+++ Information shown
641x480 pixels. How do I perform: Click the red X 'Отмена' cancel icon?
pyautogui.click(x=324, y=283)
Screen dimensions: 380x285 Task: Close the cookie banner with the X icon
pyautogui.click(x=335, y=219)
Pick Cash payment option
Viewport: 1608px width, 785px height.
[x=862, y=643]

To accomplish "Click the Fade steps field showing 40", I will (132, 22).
++++++
» **What needs to be done**:
Would you copy out all of the entries exactly?

» **The answer**:
641x480 pixels. How do I perform: Click the red X 'Отмена' cancel icon?
pyautogui.click(x=324, y=283)
Screen dimensions: 380x285 Task: Close the cookie banner with the X icon
pyautogui.click(x=335, y=219)
Pick Cash payment option
Viewport: 1608px width, 785px height.
[x=862, y=643]

To accomplish "Click the Fade steps field showing 40", I will (132, 22).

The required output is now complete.